Ye Xin, Miao Jinbai, Li Hui, Hu Bin
Department of Thoracic Surgery, Affiliated Beijing Chaoyang Hospital of Capital Medical University, Beijing, China.
Thorac Cancer. 2025 Feb;16(3):e70002. doi: 10.1111/1759-7714.70002.
This study was conducted to investigate the safety of neoadjuvant immunotherapy combined with chemotherapy in patients undergoing surgery for resectable stage III non-small cell lung cancer (NSCLC).
Overall, 68 surgical patients with stage III NSCLC who underwent neoadjuvant therapy at the Thoracic Surgery Department of Beijing Chaoyang Hospital from June 2019 to September 2021 were included, including 19 patients who underwent neoadjuvant chemotherapy combined with immunotherapy and 49 who underwent neoadjuvant chemotherapy alone.
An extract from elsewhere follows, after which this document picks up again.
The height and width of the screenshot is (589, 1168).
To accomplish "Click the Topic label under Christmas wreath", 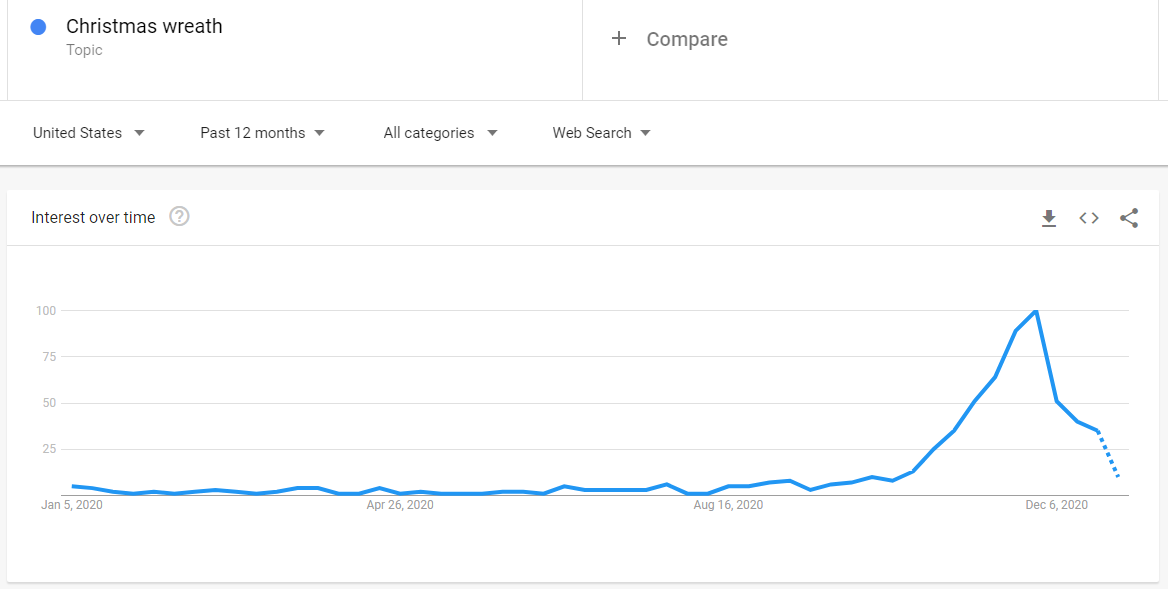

Both groups of patients were diagnosed with NSCLC before treatment and had resectable stage III tumors. The surgical duration, blood loss volume, average postoperative hospital length of stay, intensive care unit length of stay, and complication rate were compared between the two groups.
The group treated with neoadjuvant chemotherapy combined with immunotherapy demonstrated higher values than the group treated with chemotherapy alone for surgical duration, blood loss volume, and rate of conversion to thoracotomy; however, the differences were not statistically significant. The incidence of postoperative complications in the group treated with neoadjuvant immunotherapy combined with chemotherapy was significantly higher than that of the group treated with neoadjuvant chemotherapy alone (p = 0.02).
Neoadjuvant immunotherapy combined with chemotherapy was safe and effective and did not increase the difficulty of surgery for NSCLC; however, it was associated with a higher incidence of complications than neoadjuvant chemotherapy alone (p < 0.05).
本研究旨在探讨新辅助免疫治疗联合化疗在可切除的Ⅲ期非小细胞肺癌(NSCLC)手术患者中的安全性。
共纳入2019年6月至2021年9月在北京朝阳医院胸外科接受新辅助治疗的68例Ⅲ期NSCLC手术患者,其中19例接受新辅助化疗联合免疫治疗,49例仅接受新辅助化疗。两组患者在治疗前均被诊断为NSCLC,且肿瘤为可切除的Ⅲ期。比较两组患者的手术时长、失血量、术后平均住院时间、重症监护病房住院时间及并发症发生率。
新辅助化疗联合免疫治疗组的手术时长、失血量及开胸手术转化率均高于单纯化疗组,但差异无统计学意义。新辅助免疫治疗联合化疗组的术后并发症发生率显著高于单纯新辅助化疗组(p = 0.02)。
新辅助免疫治疗联合化疗安全有效,并未增加NSCLC手术的难度;然而,与单纯新辅助化疗相比,其并发症发生率更高(p < 0.05)。